Abstract:
In a circuit breaker undervoltage release device, a spring powered trip slide is held in a latched position by a latch lever while the plunger of a solenoid is magnetically held in a seated position against the bias of a calibrated return spring. In the event of an undervoltage condition, the spring retracts the plunger, causing the latch lever to release the trip slide, which then moves to trip the breaker. Opening movement of the breaker mechanism first actuates a reset lever to load a reset spring and then returns the slide to its latched position. As the latch lever regains latching control of the slide, the reset spring discharges to snap the plunger to its seated position.

Description:
BACKGROUND OF THE INVENTION 
     An undervoltage release (UVR) device is a well known circuit breaker accessory utilized to protect electrical equipment against potential damage from an abnormal undervoltage condition. Typically, a UVR device takes the form of a solenoid energized from the line voltage to magnetically detain its plunger in a seated position against the bias of a calibrated return spring. If line voltage drops to an undesirably low level for longer than a momentary period, the plunger detaining magnetic force decreases to the point where the return spring force becomes overpowering. The plunger thus springs to a retracted position, initiating tripping of the circuit breaker to its open circuit condition. After the undervoltage condition has been corrected, it is necessary to reset the UVR device. This reset operation entails forceably returning the plunger to its seated position in order that the magnetic force generated by the solenoid can regain control of the plunger such as to retain it in its seated position against the return spring bias. One manner of effecting this reset operation is manually by depression of a button to force the plunger back to its seated position. However, the preferred method is to utilize the opening movement of the circuit breaker operating mechanism to return the plunger to its seated position and hold it there against the return spring bias pending the return of normal line voltage. U.S. Pat. Nos. 3,162,740; 3,293,577; 3,360,751 and 3,453,568 are exemplary of this prior art approach to resetting a UVR device. 
     In the typical circuit breaker, the opening movement of its mechanism is quite violent, necessarily so to achieve the abrupt contact separation required in most applications. In order that the full impact of the breaker mechanism opening movement not be communicated to the UVR device, resilient means, typically in the form of a spring, is generally interposed between the breaker mechanism and the UVR plunger. Such resilient means yields to cushion the force of impact of the plunger upon arrival at its seated position, as well as to accommodate overtravel of the breaker mechanism in its opening movement. Thus, the resilient means also accommodates less strigent manufacturing tolerances. 

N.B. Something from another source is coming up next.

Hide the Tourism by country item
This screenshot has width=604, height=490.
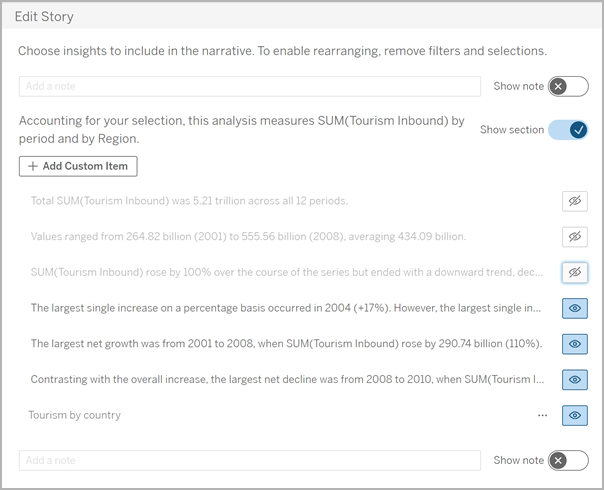pyautogui.click(x=574, y=415)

     The principle problem encountered in the field with UVR devices is their failure to reset. If the UVR device cannot be reset, its plunger remains retracted by the return spring, and thus reclosure of the breaker contacts to restore electrical service is inhibited. Reset failures are generally occasioned by the inability of the breaker mechanism acting via the cushioning means to firmly reseat the solenoid plunger and thereby render the solenoid magnetic force capable of detaining the plunger in its seated position against the bias of the return spring. It is found that in time increased frictional drag on the plunger movement caused by wear, dirt accumulation and misalignment can render the cushioning means incapable of reseating the plunger to the extent necessary to enable the magnetic force of the solenoid to overpower the return spring. 
     It is accordingly an object of the present invention to provide an improved undervoltage release device for utilization as an accessory for electric circuit breakers. 
     Another object of the present invention is to provide an undervoltage release device of the above character which is automatically reset incident to normal functioning of the breaker operating mechanism. 
     A further object is to provide an undervoltage release device of the above character which is automatically reset in an efficient and reliable manner. 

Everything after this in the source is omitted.